Emma Kluge (University of Sydney)

29 November 2018, 15:30-17:00,  Johan Huizinga Building, Doelensteeg 16, 2311 VL Leiden, Conference room (2.60)

Abstract

From 1963 to 1969, West Papuan activists waged a war of words at the United Nations to petition for self-determination and an independent state. Although decolonisation had led to the creation of scores of newly independent nation states, West Papua’s claim was blocked by Indonesia’s campaign to incorporate the territory into its newly independent republic. With no regional allies at the General Assembly, West Papuan independence advocates turned to African leaders for support, attempting to widen pan-Africanism and the map of Black solidarity to include the Black Pacific. West Papuans attempted to build racial solidarity with African leaders, while also campaigning more generally at the United Nations reworking and adopting the language and agendas of the UN to further their political struggle for self-determination.
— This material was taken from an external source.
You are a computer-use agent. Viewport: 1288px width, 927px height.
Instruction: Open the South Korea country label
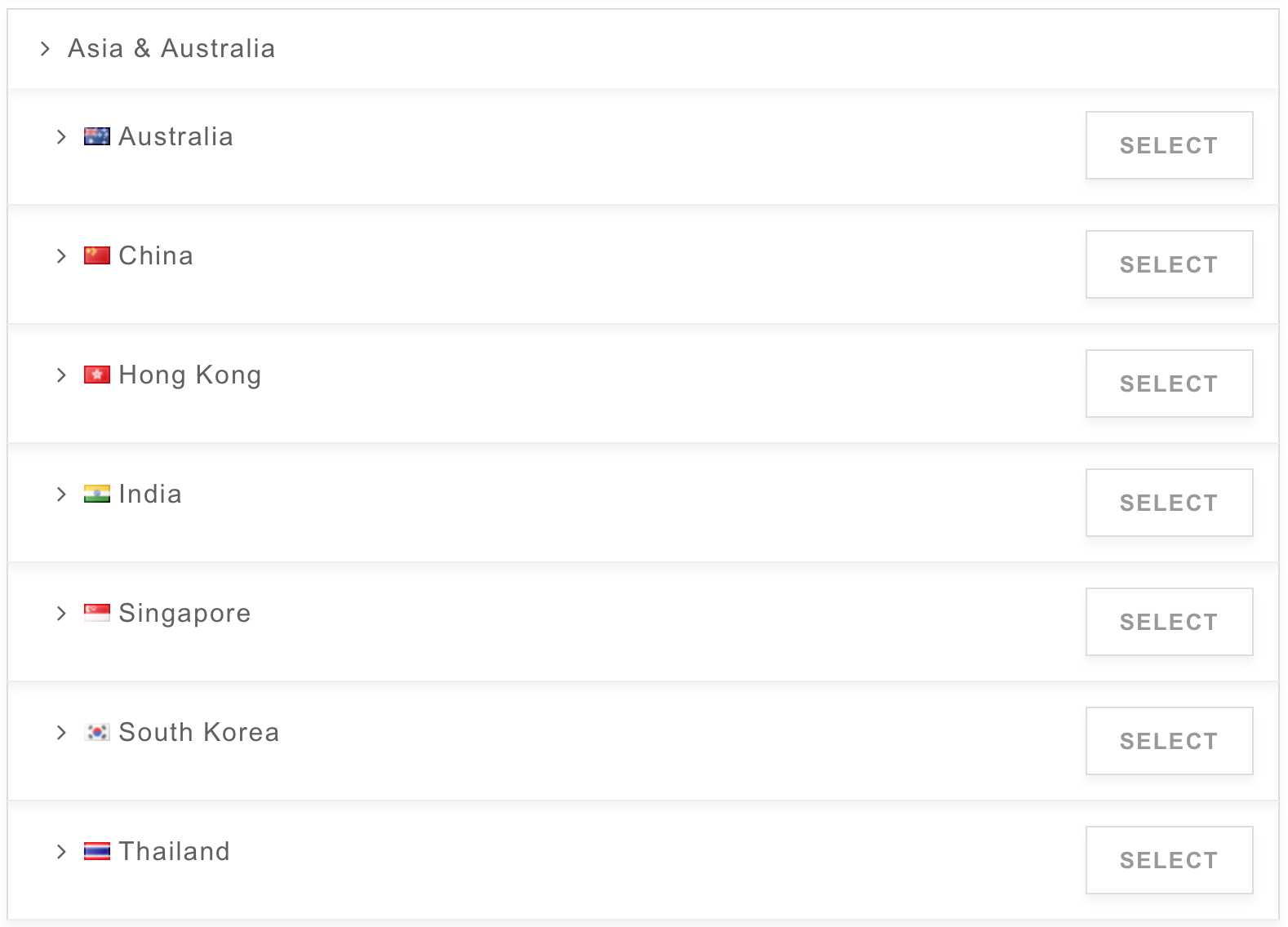tap(199, 733)
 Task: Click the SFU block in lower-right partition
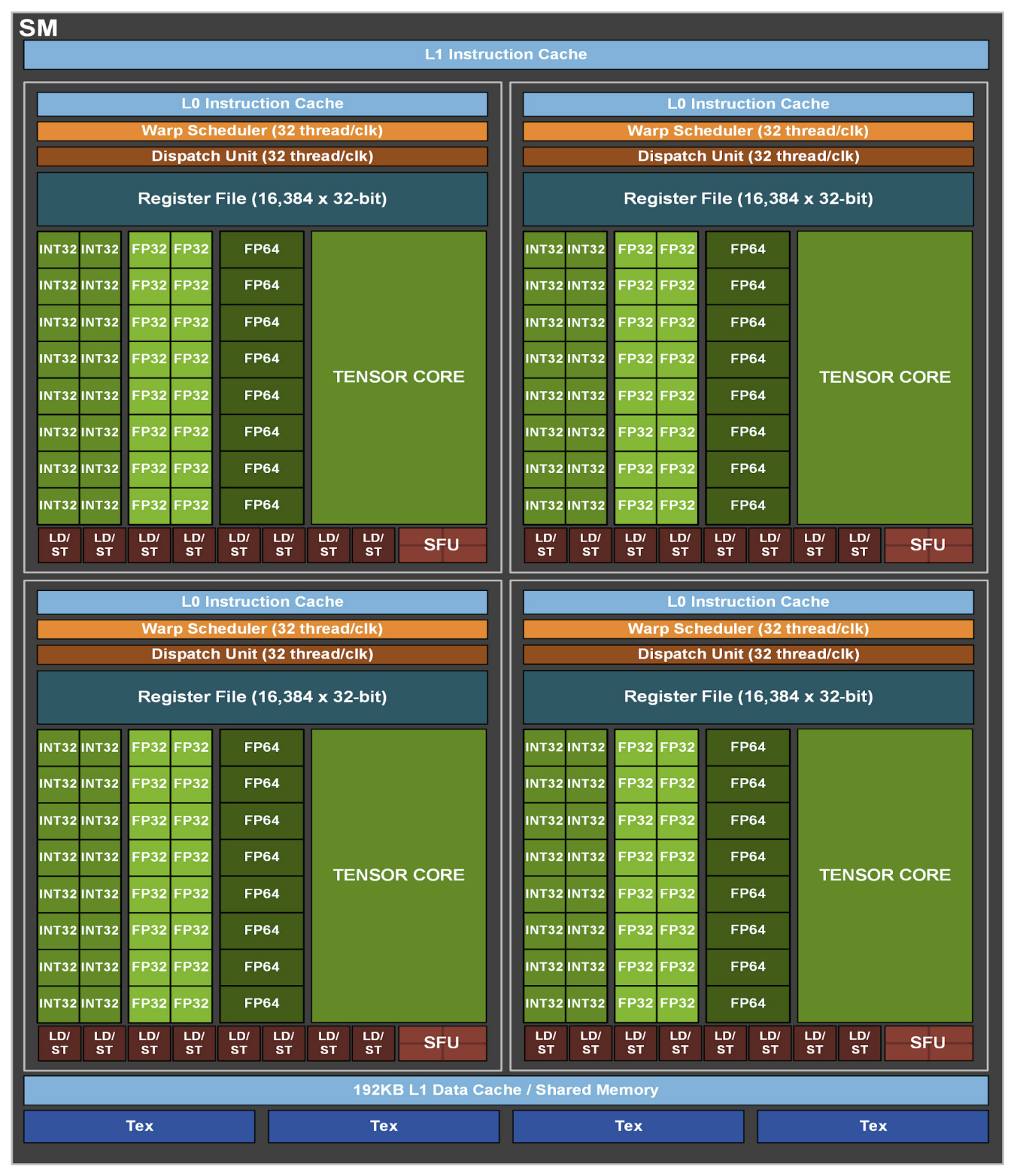(927, 1043)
Kluge argues that although this campaign did not result in West Papuan independence, viewing decolonization from West Papua demonstrates the limits of self-determination and racial solidarity. It reveals how the lack of political and cultural knowledge at the UN about the Pacific Islands, coupled with the wealth of natural resources in this region, made decolonization in the Pacific vulnerable to colonization by neo-colonial powers like Indonesia.